Regional Tinderboxes
There are specific regional problems, the solutions to which would reduce the dangers of a nuclear clash.
The U.S. has taken some steps in that direction on the Korean Peninsula by downsizing its yearly war games with South Korea and Japan. Declaring an end to the almost 70-year-old Korean war and withdrawing some U.S. troops from South Korea would also reduce tensions.
Halting the eastward expansion of NATO and ending military exercises on the Russian border would reduce the chances of a nuclear war in Europe.
In South Asia, the international community must become involved in a solution to the Kashmir problem. Kashmir has already led to three wars between India and Pakistan, and the 1999 Kargil incident came distressingly close to going nuclear.
This latest crisis started over a February 14 suicide bombing in Indian-occupied Kashmir that killed more than 40 Indian paramilitaries. While a horrendous act, the current government of India’s brutal crackdown in Kashmir has stirred enormous anger among the locals. Kashmir is now one of the most militarized regions in the world, and India dominates it through a combination of force and extra-judicial colonial laws — the Public Safety Act and the Special Powers Act — that allows it to jail people without charge and bestows immunity on the actions of the Indian army, the paramilitaries, and the police.
Since 1989, the conflict has claimed more than 70,000 lives and seen tens of thousands of others “disappeared,” injured, or imprisoned.

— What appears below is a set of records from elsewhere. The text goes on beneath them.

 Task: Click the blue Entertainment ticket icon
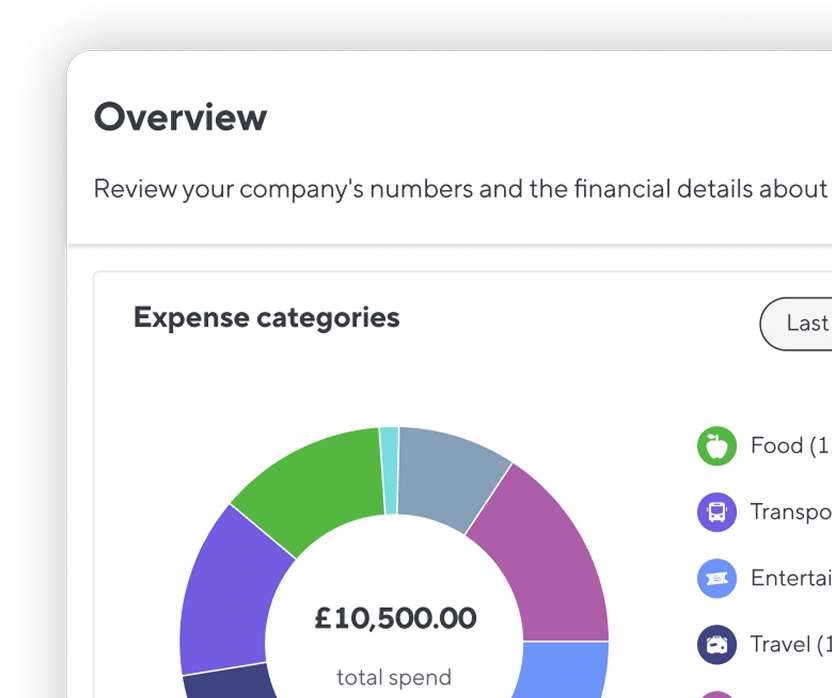point(716,579)
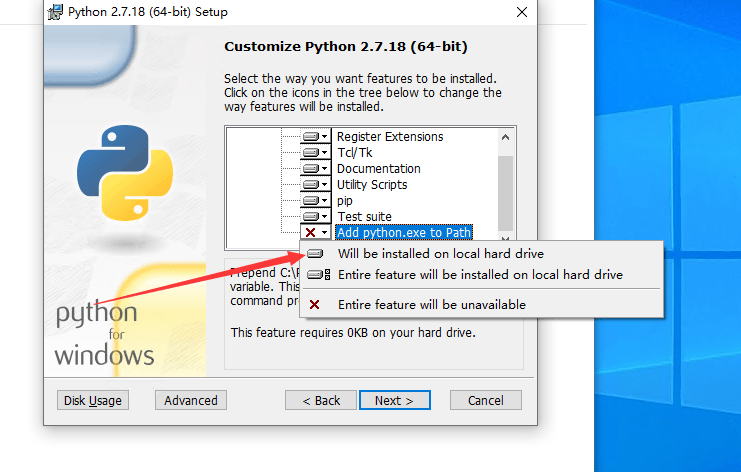Choose 'Entire feature will be installed on local hard drive'

(x=481, y=275)
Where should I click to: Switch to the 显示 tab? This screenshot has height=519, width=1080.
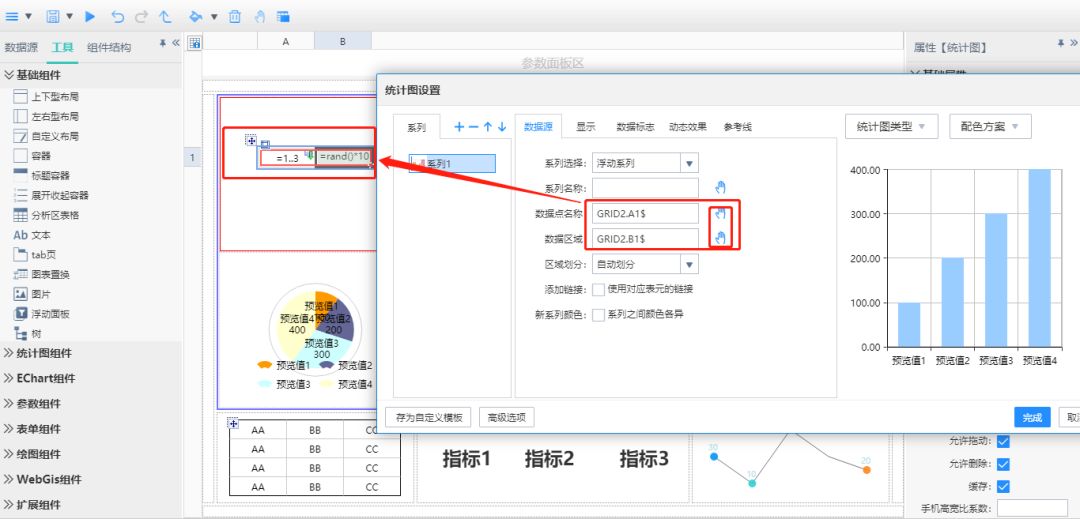coord(586,127)
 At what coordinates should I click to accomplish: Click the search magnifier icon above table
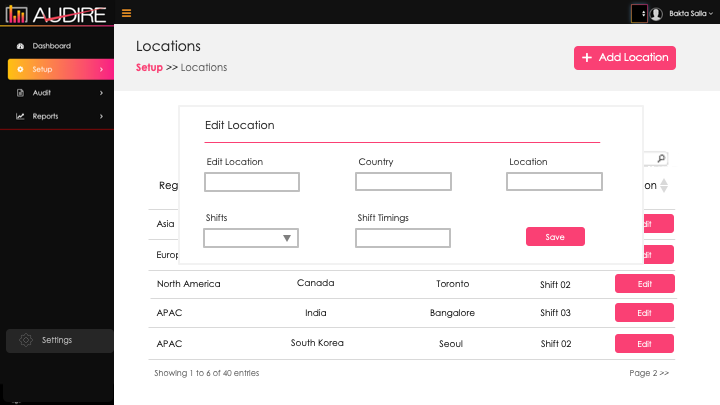pyautogui.click(x=661, y=158)
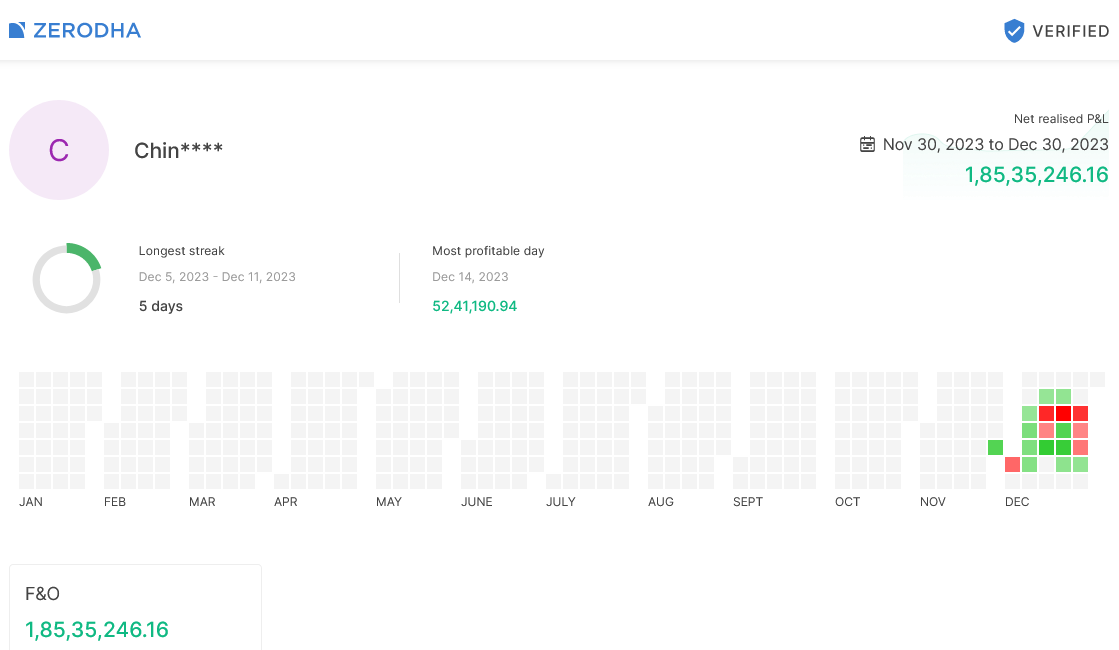Click the 5 days streak value

[161, 306]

India blames the suicide attack on Pakistan, which has a past track record of so doing. But that might not be the case here. Even though a Pakistani-based terrorist organization, Jaish-e-Mohammad (JeM), claims credit, both sides need to investigate the incident. It is not unlikely that the attack was homegrown — the bomber was Kashmiri — although possibly aided by JeM. It is also true that Pakistan does not have total control over the myriad of militant groups that operate within its borders. The Pakistani Army, for instance, is at war with its homegrown Taliban.
The Kashmir question is a complex one, but solutions are out there. The United Nations originally pledged to sponsor a plebiscite in Kashmir to let the local people decide if they want to be part of India, Pakistan, or independent. Such a plebiscite should go forward. What cannot continue is the ongoing military occupation of 10 million people, most of whom don’t want India there.
Kashmir is no longer a regional matter. Nuclear weapons threaten not only Pakistanis and Indians, but, indeed, the whole world. The major nuclear powers must begin to move toward fulfilling Article VI of the NPT, or sooner or later our luck will run out.